One of the worst ever Internet collapses has been blamed on "human error" by InterNIC, the body responsible for distributing Internet addresses. A data entry mistake effectively wiped the server on which the registry of addresses ending in (.com) or (.net) is held, causing thousands of emails to be bounced, delayed or misrouted.
This was the second serious error by InterNIC in a week, escalating the controversy surrounding its monopoly role.
The problem sent the Internet into chaos for hours, with Internet service providers (ISPs) outraged at the problems caused for their customers. "This is the worst outage I can remember," said a source at PSInet.
The error led to the root server assigning incorrect IP addresses when it received user requests for URLs ending in (.com) or (.net). Although InterNIC's parent, Network Solutions, said the database has now been reloaded, there may still be some mistaken files circulating on the Net.

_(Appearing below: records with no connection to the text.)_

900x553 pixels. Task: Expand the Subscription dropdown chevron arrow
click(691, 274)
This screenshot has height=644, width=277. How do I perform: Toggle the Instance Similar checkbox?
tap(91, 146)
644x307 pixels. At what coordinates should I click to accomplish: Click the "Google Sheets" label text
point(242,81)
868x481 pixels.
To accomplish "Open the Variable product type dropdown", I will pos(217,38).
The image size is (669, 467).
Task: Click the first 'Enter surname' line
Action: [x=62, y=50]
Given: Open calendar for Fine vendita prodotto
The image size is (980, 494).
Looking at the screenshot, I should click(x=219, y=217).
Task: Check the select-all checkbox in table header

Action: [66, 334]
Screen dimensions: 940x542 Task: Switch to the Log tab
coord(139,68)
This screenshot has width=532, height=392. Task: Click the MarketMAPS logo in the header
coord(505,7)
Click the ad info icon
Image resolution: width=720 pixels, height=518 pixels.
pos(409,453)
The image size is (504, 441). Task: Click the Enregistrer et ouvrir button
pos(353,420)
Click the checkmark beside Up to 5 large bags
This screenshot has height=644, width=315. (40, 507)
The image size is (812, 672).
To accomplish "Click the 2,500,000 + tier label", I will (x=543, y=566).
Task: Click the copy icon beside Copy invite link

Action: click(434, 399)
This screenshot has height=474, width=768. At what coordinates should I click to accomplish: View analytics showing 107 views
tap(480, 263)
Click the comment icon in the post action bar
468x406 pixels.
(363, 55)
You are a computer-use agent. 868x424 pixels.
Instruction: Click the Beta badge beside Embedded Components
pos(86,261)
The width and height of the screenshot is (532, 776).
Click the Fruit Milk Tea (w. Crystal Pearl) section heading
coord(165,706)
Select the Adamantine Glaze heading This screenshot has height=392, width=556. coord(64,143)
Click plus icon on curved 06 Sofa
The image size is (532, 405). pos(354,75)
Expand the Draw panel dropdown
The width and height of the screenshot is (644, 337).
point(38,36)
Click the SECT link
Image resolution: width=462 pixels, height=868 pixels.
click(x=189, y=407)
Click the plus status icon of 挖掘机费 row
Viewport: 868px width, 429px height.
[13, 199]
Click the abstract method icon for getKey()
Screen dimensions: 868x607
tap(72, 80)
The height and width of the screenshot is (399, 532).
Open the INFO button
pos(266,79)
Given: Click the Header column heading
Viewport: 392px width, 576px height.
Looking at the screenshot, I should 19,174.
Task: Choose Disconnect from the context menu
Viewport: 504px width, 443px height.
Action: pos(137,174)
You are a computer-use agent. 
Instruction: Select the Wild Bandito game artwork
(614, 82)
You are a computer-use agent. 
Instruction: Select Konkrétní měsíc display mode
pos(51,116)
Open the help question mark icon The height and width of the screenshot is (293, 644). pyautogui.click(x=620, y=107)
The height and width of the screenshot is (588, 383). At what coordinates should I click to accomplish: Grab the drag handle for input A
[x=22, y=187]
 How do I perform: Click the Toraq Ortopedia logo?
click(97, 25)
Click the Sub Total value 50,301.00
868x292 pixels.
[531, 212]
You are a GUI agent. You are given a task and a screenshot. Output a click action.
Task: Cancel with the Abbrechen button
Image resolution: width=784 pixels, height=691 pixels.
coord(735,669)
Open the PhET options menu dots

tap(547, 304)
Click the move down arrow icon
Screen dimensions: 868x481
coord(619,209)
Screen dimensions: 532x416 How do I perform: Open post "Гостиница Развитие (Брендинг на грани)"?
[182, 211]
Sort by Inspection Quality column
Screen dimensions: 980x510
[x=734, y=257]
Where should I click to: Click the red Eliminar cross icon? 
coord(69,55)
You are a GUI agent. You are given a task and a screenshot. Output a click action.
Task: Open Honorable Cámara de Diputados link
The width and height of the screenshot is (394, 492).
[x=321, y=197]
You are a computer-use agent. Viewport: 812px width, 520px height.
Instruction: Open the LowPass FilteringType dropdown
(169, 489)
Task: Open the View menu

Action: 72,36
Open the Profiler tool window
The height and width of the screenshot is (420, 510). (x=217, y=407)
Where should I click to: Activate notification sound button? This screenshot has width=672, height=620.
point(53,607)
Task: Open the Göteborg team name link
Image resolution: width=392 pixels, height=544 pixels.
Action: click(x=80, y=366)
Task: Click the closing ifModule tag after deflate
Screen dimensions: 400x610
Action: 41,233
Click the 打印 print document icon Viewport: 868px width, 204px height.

Because the address book of URLs ending in (.co.uk) is kept on a separate UK-based server, UK ISPs and the sites they host were less affected than their US counterparts.
The incident came only days after InterNIC blamed data entry error for another problem, when it accidentally deleted the domain name of Web hosting company Webcom. The two occurrences seem to lend weight to critics' arguments that InterNIC cannot cope with the booming number of domain name registrations.
The quality of the Net is improving, according to a report from Inverse Network Technology. It tested the call failure rates, download times and email services of 13 national US Internet providers, including America Online, AT&T WorldNet Service and CompuServe. Findings include better performance from AOL and more reliable email services.